The Full Rewrite Anti-Pattern in Data Lakes

Your pipeline appends 50 GB of new data. It still rewrites 5 TB every run.

That is the full rewrite anti-pattern.

It usually looks respectable on the surface: fetch a delta, create a replacement table by unioning history with the delta, drop the old table, rename the new table. The job calls itself incremental because the input was incremental.

The output is not incremental. The output photocopies the table.

Why it feels attractive

The rename dance is easy to reason about. You can inspect a complete table before replacing the old one. You avoid thinking about deletes, partition replacement, and idempotency.
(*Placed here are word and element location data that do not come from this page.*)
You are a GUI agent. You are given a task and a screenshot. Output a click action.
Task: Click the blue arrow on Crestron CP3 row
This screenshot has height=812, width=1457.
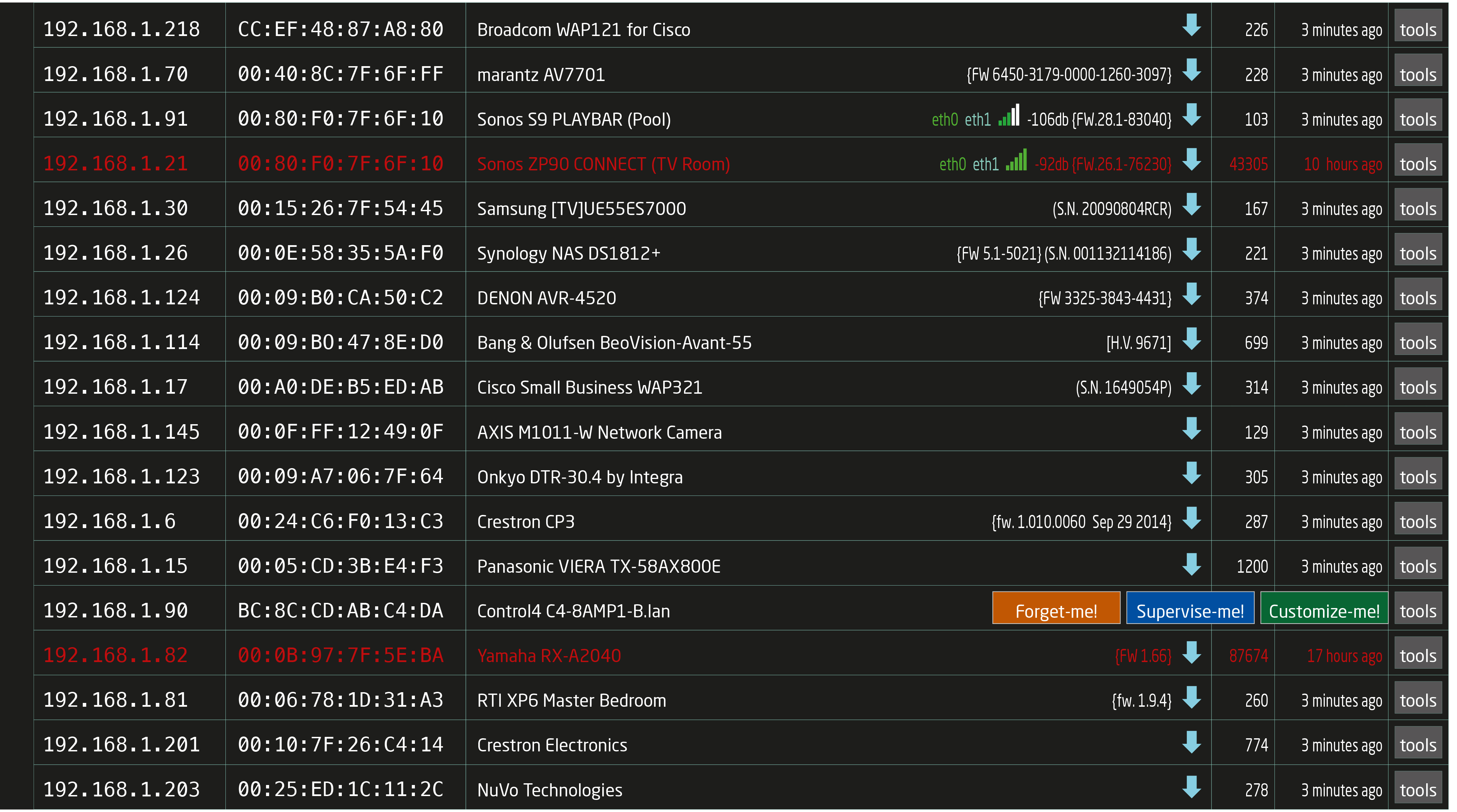(1191, 518)
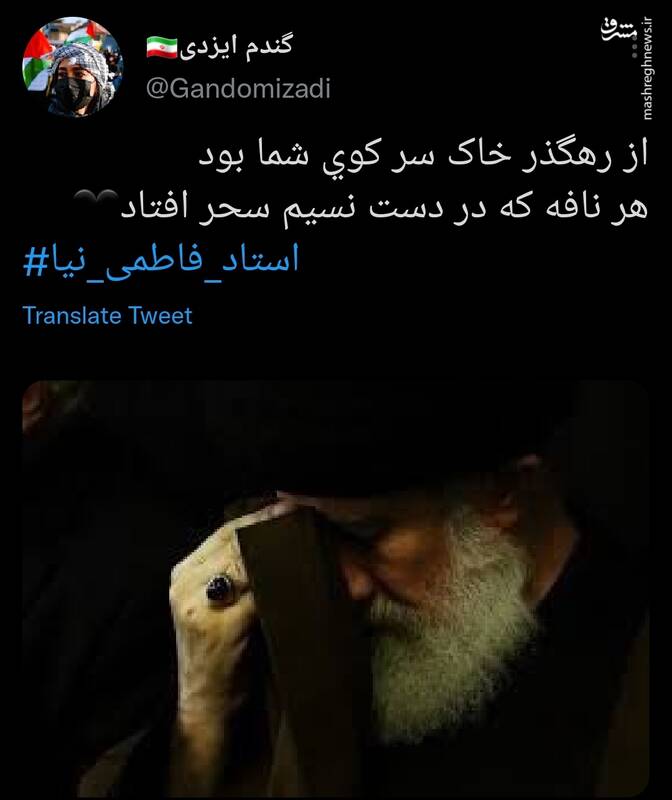Viewport: 672px width, 800px height.
Task: Open the #استاد_فاطمی_نیا hashtag
Action: [x=161, y=260]
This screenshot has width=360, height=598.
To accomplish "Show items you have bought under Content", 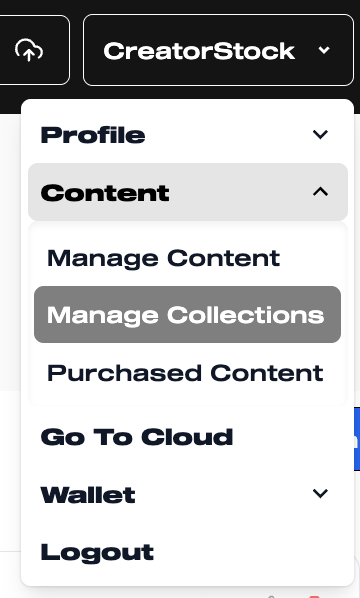I will [x=185, y=373].
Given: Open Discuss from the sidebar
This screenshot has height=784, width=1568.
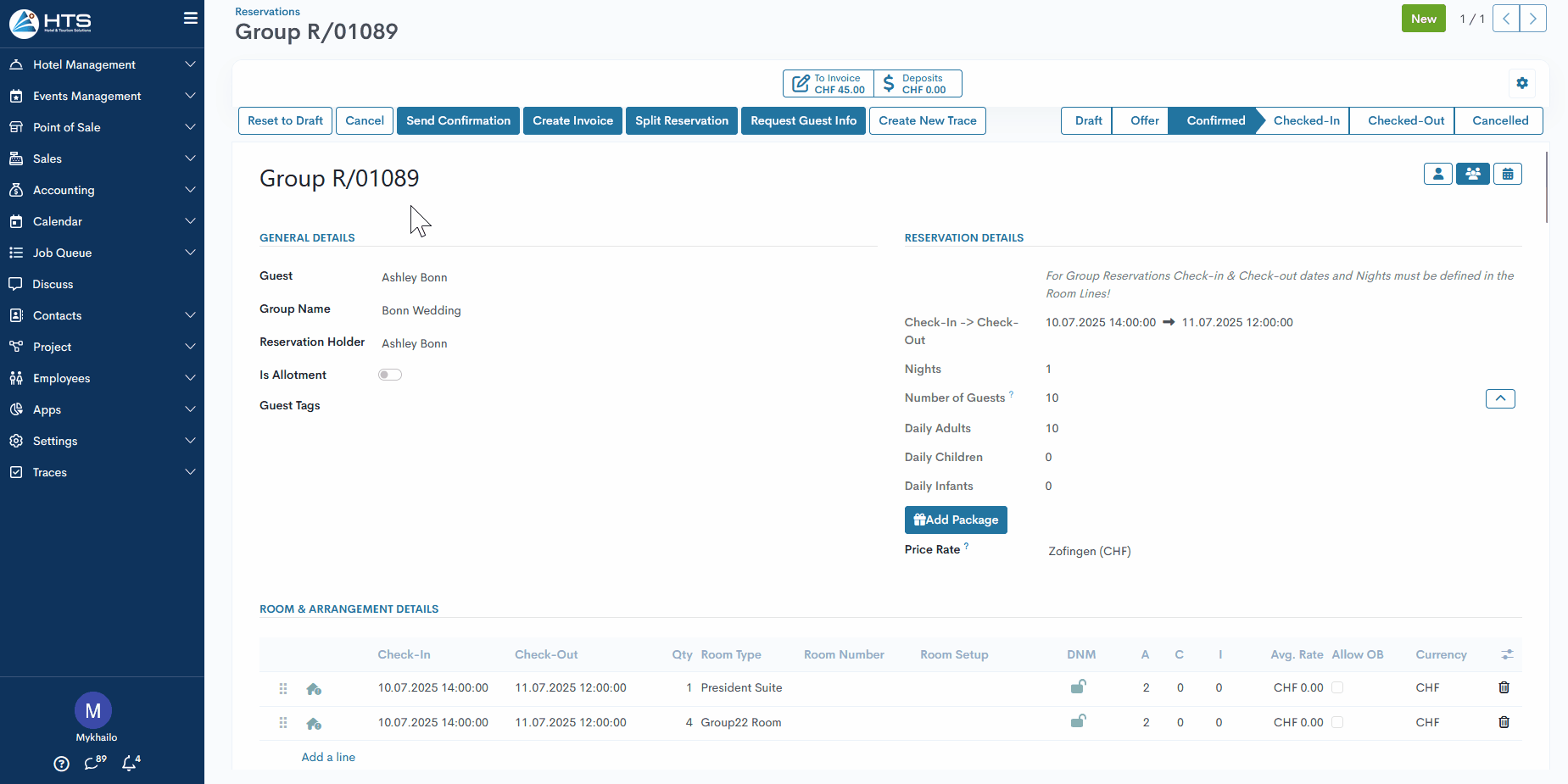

The code is often simple enough to survive for years.

That is exactly why it is dangerous.

The cost model is hidden inside the write path. A small logical change produces a full physical rewrite. S3 fills with old files. Snapshot history grows. Compute spends most of its time rewriting rows that did not change.

The number to check

Look at write bytes per run versus total table size.

If they are close, your incremental pipeline is probably lying.

The delta size is not the number that matters. The number that matters is what the platform actually writes.

Better patterns

For partitioned data, use partition-level replacement where possible. With Spark and Iceberg, dynamic overwrite can replace the affected partitions in one atomic commit. For engines that do not support that shape cleanly, a delete plus insert can still be better than a full rewrite, but it needs idempotency and failure handling.

The right design depends on table shape, engine support, and failure semantics. The wrong design is approving a 5 TB rewrite because the code path was easy.

Review checklist

Before approving a rewrite, ask:

What fraction of the table actually changes?
Does write volume shrink when the delta shrinks?
What files become unreachable after each run?
Can the job fail between delete and insert?
Is compaction cleaning up a real problem or masking the bad write pattern?

Full rewrites are sometimes justified. Backfills, schema corrections, and physical layout changes can need them.

But if the pipeline rewrites the lake every night because nobody modeled the update, that is not architecture. That is a recurring invoice.